Partial intra-African breeding migrant, arriving in southern Africa when the water level of rivers starts falling in the period from April-June, travelling north after breeding when rivers start rising again from November-January.


It almost exclusively eats small riverine fish, mainly hunting at night as it has powerful nocturnal vision, although when feeding chicks it often has to forage in the afternoon as well. It mainly forages using a unique technique in which it flies low, with its oversized lower mandible slicing through the water; if it touches something (such as a fish) the bird instinctively shuts its bill to the capture the prey. The following food items have been recorded in its diet:

  • Fish
    • Micralestes acutidens (Silver robber)
    • Tilapia (tilapia)
    • Barbus (barbs)
    • Marcusenius macrolepidotus (Bulldog)
    • Hepsetus odoe (African pike)
    • Aplocheilichthys (topminnows)
    • Petrocephalus catostoma (Northern churchill)


  • Monogamous, nesting either solitarily or in a colony of up to 25 pairs, sometimes along with other birds such as Collared pratincoles, Pied avocets and White-fronted plovers.
  • The nest is probably built by both sexes, consisting of a deep scrape in the ground (which is often damp), usually digging multiple scrapes before selecting one. It is typically placed close to the water level on a riverine sandbar.
  • Egg-laying season is mainly from August-October.
  • It lays 2-4 eggs, which are incubated by both sexes for about 20-22 days.
  • The chicks leave the nest within 1-2 days of hatching, led to the water by the parents, who shade them in the heat of the day and regularly feed them.
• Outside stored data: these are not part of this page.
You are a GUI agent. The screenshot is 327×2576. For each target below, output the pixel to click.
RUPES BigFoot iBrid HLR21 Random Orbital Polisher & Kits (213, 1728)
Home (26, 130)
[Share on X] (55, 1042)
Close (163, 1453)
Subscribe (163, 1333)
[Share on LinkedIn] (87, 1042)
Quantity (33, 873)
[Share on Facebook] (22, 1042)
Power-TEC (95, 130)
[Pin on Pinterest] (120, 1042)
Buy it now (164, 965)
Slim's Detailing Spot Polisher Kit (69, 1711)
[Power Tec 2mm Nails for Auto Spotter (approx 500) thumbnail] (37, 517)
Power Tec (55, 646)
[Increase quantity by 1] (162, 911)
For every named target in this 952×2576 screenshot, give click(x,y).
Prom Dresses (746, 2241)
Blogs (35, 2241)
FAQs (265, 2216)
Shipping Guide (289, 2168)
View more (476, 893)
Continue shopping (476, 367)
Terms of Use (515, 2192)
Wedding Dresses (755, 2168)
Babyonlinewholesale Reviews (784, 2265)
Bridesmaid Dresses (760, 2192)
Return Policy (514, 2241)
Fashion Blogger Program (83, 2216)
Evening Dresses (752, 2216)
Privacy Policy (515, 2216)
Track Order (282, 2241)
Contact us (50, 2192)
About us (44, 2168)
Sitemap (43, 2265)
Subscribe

They eventually take their first flight at about 5-6 weeks old, after which they are still fed by both adults for some time. The adults are vigilant in the defence of their young, mobbing predators and sometimes carrying their young to safety in their bill. 


Near-threatened globally and probably Endangered in southern Africa, due to habitat loss, disturbance and exploitation, such as the harvesting of chicks and eggs as well as boats which flood nests in their wake.


  • Hockey PAR, Dean WRJ and Ryan PG 2005. Roberts - Birds of southern Africa, VIIth ed. The Trustees of the John Voelcker Bird Book Fund, Cape Town.